§ **Source data**
=======
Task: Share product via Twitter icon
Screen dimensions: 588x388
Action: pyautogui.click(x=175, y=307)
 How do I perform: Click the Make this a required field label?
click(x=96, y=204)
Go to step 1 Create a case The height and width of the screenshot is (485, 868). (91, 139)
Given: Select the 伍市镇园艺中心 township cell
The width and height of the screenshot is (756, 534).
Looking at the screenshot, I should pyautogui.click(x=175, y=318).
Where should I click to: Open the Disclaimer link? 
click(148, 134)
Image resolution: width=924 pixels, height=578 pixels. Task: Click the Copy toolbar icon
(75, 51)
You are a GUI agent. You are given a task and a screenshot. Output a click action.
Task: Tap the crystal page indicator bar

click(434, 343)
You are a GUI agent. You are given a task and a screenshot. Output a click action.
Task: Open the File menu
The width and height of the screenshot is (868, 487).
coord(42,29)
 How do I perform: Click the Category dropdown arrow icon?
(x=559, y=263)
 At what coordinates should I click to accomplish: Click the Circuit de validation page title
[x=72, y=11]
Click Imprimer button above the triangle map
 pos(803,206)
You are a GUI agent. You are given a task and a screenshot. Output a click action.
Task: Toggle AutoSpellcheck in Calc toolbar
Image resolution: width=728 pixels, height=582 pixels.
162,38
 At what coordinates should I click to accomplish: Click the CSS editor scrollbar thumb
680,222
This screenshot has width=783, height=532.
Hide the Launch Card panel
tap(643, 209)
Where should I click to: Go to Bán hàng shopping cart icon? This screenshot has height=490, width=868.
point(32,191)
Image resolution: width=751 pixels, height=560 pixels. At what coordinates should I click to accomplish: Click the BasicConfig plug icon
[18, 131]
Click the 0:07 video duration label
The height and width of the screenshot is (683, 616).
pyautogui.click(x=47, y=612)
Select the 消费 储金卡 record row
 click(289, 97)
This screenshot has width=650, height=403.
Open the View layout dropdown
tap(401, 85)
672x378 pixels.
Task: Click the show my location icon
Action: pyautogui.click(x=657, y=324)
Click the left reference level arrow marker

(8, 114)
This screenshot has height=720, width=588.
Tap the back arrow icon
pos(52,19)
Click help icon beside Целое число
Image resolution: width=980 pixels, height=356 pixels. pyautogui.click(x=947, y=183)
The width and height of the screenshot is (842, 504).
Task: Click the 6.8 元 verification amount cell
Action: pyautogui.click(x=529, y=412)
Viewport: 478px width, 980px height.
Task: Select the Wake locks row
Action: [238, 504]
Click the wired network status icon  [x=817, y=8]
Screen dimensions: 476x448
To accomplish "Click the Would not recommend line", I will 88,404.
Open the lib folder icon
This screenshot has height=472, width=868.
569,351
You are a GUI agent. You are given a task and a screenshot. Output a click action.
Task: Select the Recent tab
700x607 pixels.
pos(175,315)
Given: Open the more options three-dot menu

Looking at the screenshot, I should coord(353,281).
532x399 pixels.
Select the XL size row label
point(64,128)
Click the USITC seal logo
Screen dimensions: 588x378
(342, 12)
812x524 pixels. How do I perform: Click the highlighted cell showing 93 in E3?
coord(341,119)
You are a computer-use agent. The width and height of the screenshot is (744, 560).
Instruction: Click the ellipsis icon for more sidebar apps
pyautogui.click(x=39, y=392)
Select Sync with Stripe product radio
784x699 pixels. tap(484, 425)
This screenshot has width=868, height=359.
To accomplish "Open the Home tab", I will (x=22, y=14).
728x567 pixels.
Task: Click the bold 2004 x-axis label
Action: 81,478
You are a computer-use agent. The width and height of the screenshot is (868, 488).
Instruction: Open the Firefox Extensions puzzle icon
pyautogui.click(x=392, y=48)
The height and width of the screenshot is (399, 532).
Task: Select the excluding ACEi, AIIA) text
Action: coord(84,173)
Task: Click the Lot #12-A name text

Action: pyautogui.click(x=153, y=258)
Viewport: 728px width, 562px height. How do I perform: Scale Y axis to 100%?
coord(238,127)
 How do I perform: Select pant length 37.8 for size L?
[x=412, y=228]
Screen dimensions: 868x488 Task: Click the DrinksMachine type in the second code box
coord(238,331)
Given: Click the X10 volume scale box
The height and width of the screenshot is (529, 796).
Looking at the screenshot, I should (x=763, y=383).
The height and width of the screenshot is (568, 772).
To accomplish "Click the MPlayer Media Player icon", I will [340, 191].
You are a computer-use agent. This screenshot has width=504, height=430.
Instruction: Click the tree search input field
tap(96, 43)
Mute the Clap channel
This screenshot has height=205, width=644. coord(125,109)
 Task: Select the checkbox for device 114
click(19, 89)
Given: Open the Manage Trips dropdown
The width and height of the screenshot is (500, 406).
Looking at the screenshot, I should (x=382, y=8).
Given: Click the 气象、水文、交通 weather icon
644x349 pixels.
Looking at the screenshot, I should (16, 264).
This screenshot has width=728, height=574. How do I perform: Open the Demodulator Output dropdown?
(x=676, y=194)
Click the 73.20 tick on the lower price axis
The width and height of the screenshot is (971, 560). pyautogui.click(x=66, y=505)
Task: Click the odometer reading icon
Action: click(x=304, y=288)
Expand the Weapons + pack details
=======
§ **Problem statement**
Wherever a line of the data above contains "computer", copy that line.

§ **Task output**
You are a computer-use agent. The width and height of the screenshot is (744, 560).
You are a computer-use agent. The width and height of the screenshot is (868, 488).
You are a computer-use agent. This screenshot has width=504, height=430.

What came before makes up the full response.